Format the lines of the material below, from the line containing "The image size is (1456, 819)." through the line containing "[x=950, y=459]", as a JSON list of strings. Give each line as its own string and leave out any blank lines.

— start MATERIAL SUPPLIED —

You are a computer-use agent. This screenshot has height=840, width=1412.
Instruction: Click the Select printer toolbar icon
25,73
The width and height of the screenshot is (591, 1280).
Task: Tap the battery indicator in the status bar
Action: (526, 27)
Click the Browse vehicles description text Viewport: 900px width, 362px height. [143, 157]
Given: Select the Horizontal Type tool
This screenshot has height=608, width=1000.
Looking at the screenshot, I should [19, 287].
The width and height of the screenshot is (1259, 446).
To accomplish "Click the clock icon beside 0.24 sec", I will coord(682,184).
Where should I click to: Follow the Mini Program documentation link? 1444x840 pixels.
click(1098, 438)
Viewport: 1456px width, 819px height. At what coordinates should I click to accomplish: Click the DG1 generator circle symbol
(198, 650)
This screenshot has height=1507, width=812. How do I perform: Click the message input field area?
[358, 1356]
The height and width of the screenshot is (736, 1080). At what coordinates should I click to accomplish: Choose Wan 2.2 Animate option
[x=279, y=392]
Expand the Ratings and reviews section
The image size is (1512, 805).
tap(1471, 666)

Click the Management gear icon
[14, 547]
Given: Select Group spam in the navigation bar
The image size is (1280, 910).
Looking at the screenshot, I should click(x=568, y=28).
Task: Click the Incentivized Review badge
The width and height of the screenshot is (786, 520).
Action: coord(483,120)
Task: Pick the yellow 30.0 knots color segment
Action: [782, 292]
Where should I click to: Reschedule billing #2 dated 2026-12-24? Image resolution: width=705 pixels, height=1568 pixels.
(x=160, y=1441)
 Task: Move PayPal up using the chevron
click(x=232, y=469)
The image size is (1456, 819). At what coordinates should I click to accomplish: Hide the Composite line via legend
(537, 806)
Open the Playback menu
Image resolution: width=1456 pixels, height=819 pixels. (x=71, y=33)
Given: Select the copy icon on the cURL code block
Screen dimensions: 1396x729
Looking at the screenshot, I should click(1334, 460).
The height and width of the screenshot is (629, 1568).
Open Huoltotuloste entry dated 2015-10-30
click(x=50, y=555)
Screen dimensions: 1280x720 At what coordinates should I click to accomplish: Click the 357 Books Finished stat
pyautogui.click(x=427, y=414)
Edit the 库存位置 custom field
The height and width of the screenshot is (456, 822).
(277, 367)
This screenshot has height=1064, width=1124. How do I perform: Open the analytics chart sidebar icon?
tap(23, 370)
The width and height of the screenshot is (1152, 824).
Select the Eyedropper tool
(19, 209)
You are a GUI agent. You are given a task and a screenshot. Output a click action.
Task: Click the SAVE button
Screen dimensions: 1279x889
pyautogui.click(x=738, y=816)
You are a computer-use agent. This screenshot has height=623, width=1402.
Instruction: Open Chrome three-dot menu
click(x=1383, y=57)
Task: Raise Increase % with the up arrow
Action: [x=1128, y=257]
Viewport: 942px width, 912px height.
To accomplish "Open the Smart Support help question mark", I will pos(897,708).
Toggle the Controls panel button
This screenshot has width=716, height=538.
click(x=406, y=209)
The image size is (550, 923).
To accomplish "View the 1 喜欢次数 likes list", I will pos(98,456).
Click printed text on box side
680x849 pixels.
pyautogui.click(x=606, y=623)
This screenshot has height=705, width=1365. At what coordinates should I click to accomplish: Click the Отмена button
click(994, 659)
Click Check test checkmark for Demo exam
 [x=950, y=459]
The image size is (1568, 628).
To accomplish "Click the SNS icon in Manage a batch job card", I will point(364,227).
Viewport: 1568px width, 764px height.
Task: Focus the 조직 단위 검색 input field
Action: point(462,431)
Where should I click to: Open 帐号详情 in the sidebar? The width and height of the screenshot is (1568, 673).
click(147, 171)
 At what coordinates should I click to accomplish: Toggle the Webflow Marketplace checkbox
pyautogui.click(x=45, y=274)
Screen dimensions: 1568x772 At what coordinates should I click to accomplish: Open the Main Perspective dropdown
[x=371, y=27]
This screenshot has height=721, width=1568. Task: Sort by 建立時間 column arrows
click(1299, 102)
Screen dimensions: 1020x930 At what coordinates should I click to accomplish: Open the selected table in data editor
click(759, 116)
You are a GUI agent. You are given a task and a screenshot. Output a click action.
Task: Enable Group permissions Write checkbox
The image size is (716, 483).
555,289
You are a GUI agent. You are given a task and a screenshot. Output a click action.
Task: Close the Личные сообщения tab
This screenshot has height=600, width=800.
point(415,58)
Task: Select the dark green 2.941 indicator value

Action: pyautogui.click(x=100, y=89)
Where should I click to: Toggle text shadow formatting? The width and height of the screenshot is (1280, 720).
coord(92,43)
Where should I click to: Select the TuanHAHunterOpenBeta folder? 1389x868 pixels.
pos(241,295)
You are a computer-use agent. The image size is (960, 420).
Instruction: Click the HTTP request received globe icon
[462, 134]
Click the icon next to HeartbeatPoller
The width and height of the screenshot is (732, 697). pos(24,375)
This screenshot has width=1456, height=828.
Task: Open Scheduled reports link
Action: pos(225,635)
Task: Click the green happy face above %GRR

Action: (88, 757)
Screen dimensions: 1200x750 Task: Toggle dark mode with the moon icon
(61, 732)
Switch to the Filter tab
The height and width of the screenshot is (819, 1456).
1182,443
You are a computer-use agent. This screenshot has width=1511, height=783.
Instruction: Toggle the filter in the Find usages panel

— end MATERIAL SUPPLIED —

**SOLUTION TO THE PROBLEM**
[
  "The image size is (1456, 819). At what coordinates should I click to accomplish: Hide the Composite line via legend",
  "(537, 806)",
  "Open the Playback menu",
  "Image resolution: width=1456 pixels, height=819 pixels. (x=71, y=33)",
  "Given: Select the copy icon on the cURL code block",
  "Screen dimensions: 1396x729",
  "Looking at the screenshot, I should click(1334, 460).",
  "The height and width of the screenshot is (629, 1568).",
  "Open Huoltotuloste entry dated 2015-10-30",
  "click(x=50, y=555)",
  "Screen dimensions: 1280x720 At what coordinates should I click to accomplish: Click the 357 Books Finished stat",
  "pyautogui.click(x=427, y=414)",
  "Edit the 库存位置 custom field",
  "The height and width of the screenshot is (456, 822).",
  "(277, 367)",
  "This screenshot has height=1064, width=1124. How do I perform: Open the analytics chart sidebar icon?",
  "tap(23, 370)",
  "The width and height of the screenshot is (1152, 824).",
  "Select the Eyedropper tool",
  "(19, 209)",
  "You are a GUI agent. You are given a task and a screenshot. Output a click action.",
  "Task: Click the SAVE button",
  "Screen dimensions: 1279x889",
  "pyautogui.click(x=738, y=816)",
  "You are a computer-use agent. This screenshot has height=623, width=1402.",
  "Instruction: Open Chrome three-dot menu",
  "click(x=1383, y=57)",
  "Task: Raise Increase % with the up arrow",
  "Action: [x=1128, y=257]",
  "Viewport: 942px width, 912px height.",
  "To accomplish \"Open the Smart Support help question mark\", I will pos(897,708).",
  "Toggle the Controls panel button",
  "This screenshot has width=716, height=538.",
  "click(x=406, y=209)",
  "The image size is (550, 923).",
  "To accomplish \"View the 1 喜欢次数 likes list\", I will pos(98,456).",
  "Click printed text on box side",
  "680x849 pixels.",
  "pyautogui.click(x=606, y=623)",
  "This screenshot has height=705, width=1365. At what coordinates should I click to accomplish: Click the Отмена button",
  "click(994, 659)",
  "Click Check test checkmark for Demo exam",
  " [x=950, y=459]"
]